POWER compares favorably to x86 platforms like Xeon and EPYC. POWER also runs Linux distributions quite well while giving you the added advantage of a computer architecture designed from the ground up for enterprise systems. It features all the enterprise performance options you’ve come to expect from x86 server systems while simultaneously reducing overall costs.
The complexities of running POWER on Linux
You might think that running Linux on a POWER server would be more complicated, but it’s not. Note that the specific ISA of POWER that you’re using will affect your ability to run Linux. When running Linux, there are various POWER architectures you’ll need to consider. Unfortunately, not every architecture will be compatible with the version of Linux you are running. Before testing, verify that your architecture is compatible with POWER.
The modern systems are POWER8 and POWER9, which are modern interpretations of POWER found in both enterprise servers and supercomputers, alike. The most powerful supercomputers currently available in the United States are all running on POWER. They also run a specially modified Linux operating system built for supercomputing and high-performance computing.
What developers need to know
Endianness is the only thing that developers have to worry about when developing with POWER. The way that x86 represents data is fundamentally different from the way that POWER does. This difference in data representation caused POWER to suffer from a lack of software support.
Unfortunately, it costs a substantial amount of money to hire programmers to rewrite software in a way that promotes compatibility with the architecture. However, starting with POWER8, IBM produced versions of POWER with little-endian support. The end product was very comparable to that which is available with x86, meaning developing software on both platforms is fundamentally the same because there is a large pool of open-source software that developers can look at to gain insights about writing programs for POWER.
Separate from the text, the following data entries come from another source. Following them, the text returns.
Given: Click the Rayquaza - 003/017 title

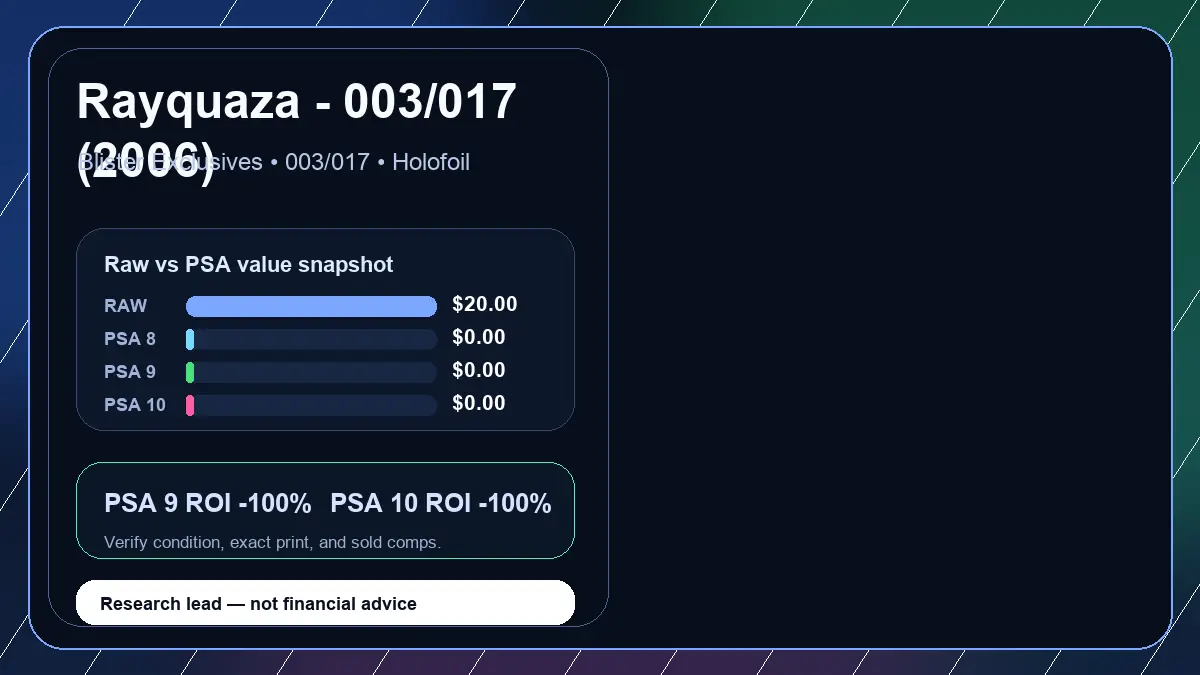Looking at the screenshot, I should tap(297, 131).
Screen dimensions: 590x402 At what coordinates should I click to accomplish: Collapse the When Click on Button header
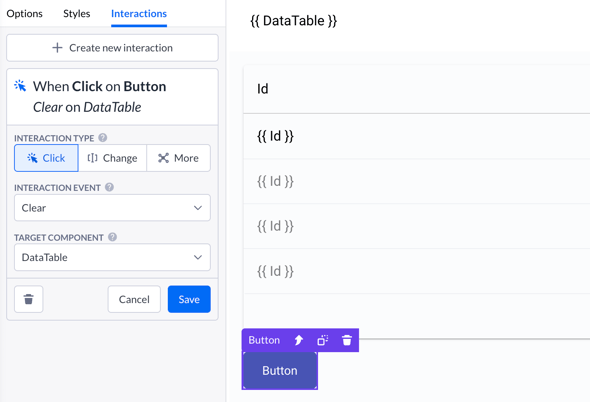point(112,97)
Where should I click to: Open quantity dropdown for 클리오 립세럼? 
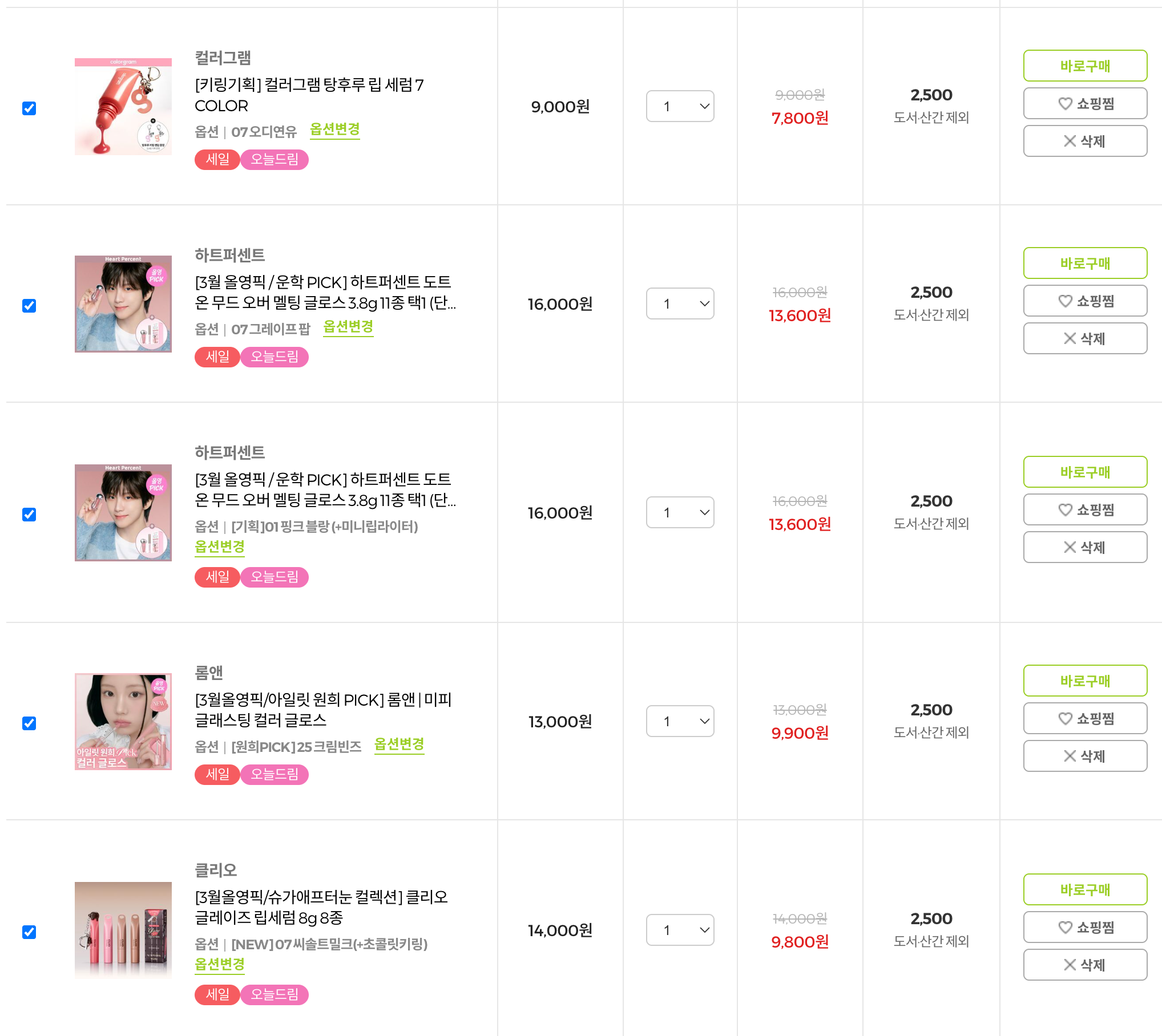click(x=680, y=930)
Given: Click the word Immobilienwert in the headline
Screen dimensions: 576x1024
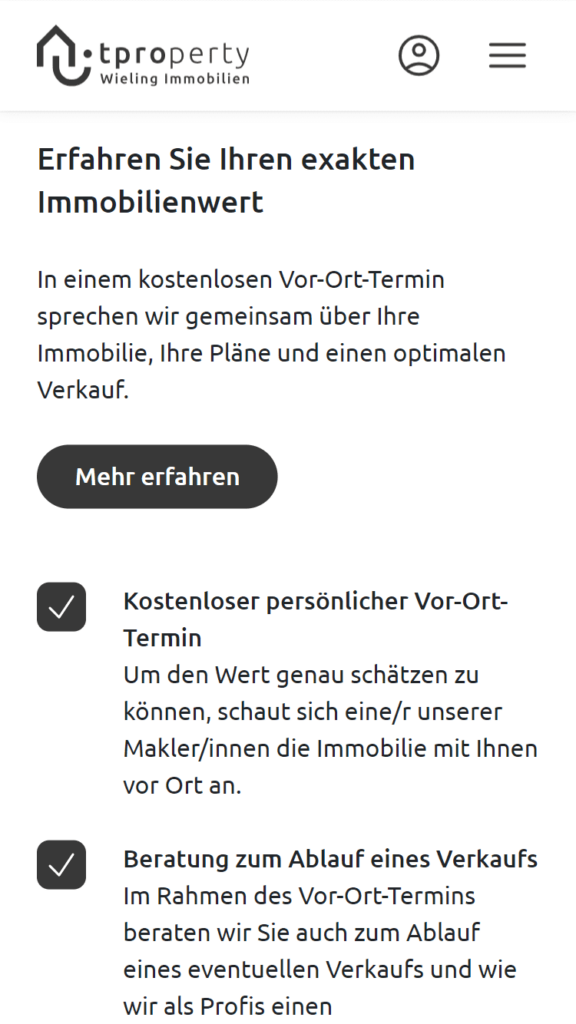Looking at the screenshot, I should point(150,202).
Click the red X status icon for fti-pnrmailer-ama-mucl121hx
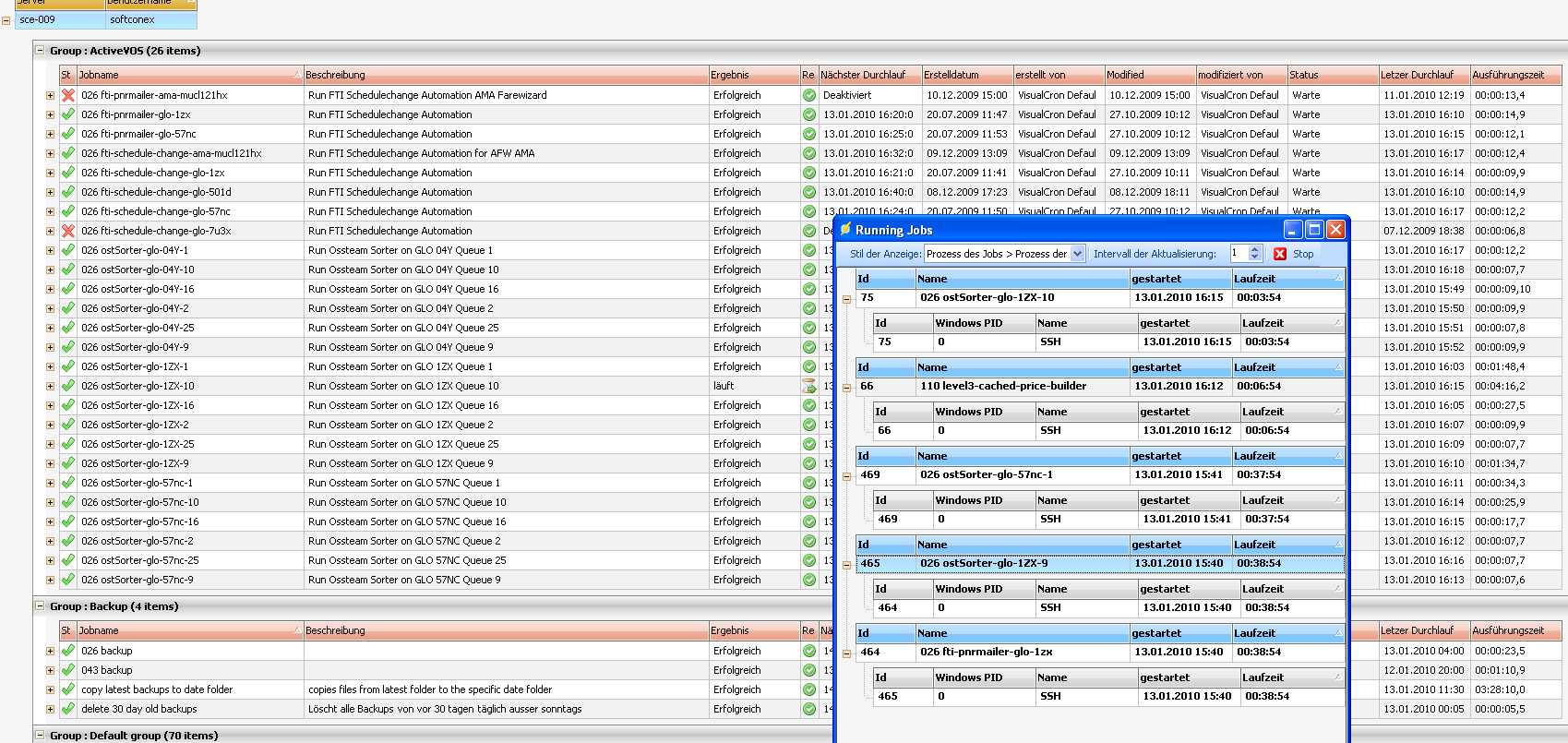The height and width of the screenshot is (743, 1568). click(67, 95)
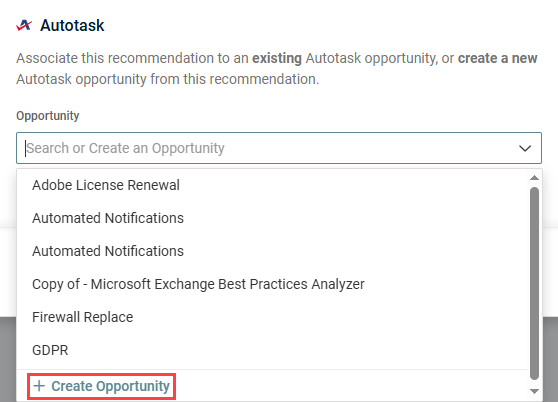Image resolution: width=558 pixels, height=402 pixels.
Task: Click the Autotask logo icon
Action: tap(24, 25)
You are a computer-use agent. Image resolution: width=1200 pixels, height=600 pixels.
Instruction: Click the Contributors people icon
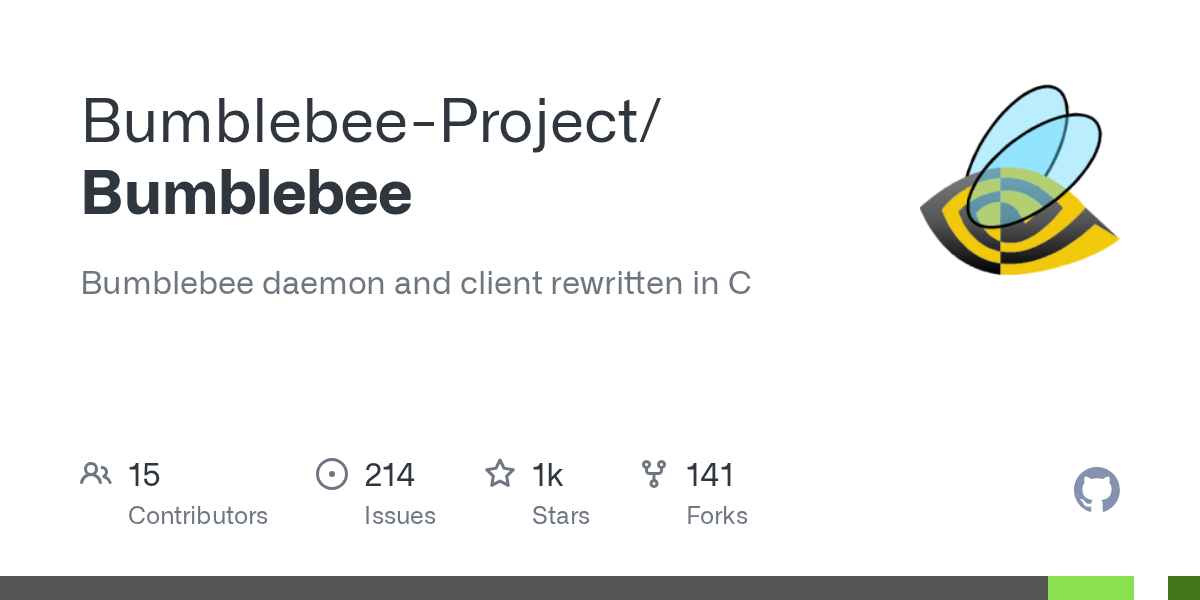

The major Linux distributions all support POWER, such as Red Hat Enterprise Linux, Ubuntu, Fedora, and SUSE Linux Enterprise servers, which all run on modern and even older versions of POWER. With this universal support of POWER in mind, you can access almost the entire library of programs written for Linux.
POWER has the advantage of being a superior architecture compared to x86, as it’s a lot leaner and agile so that the code executes better. With POWER, there isn’t a lot of legacy code to weigh it down. While x86 does a lot to maintain backward compatibility, POWER doesn’t face these constraints, and you’ll still receive the same benefits of backward compatibility that you do with x86.
Virtualization on POWER
The only area where running POWER might suffer compared to an x86 system is in virtualization. The default virtualization option for most distributions is KVM. There is also PowerVM, but this option only caters to a select few distributions. The performance of these virtualization options will often lag behind x86 options. If you’re running POWER in a virtualized environment, you might need to do extra work to keep everything optimized compared to competing options.
Choosing a distribution
Not only is running Linux on POWER a great option, but it affords the users the same choices they’d receive with x86. You can choose from distributions like Ubuntu, Red Hat Enterprise Linux, and SUSE Linux. Each distribution will operate differently, so your final decision should depend on what you are trying to achieve and the programs you need to run. The environment you are familiar with should also influence your decision.
Overall, the performance will be the same as most of the underlying software will be the same. For example, the Kernel and the windowing software are identical. It will either be KDE or Gnome. Functionally, there will be no difference between running POWER on any of these distributions.
Example uses of Linux on POWER
Running Linux to manage enterprise software is an example of the use of POWER mainframes IBM also used this architecture to power its Watson supercomputer. It’s the same supercomputer that competed and won on Jeopardy. The architecture has evolved since then and will continue to be an MVP player in the Linux ecosystem.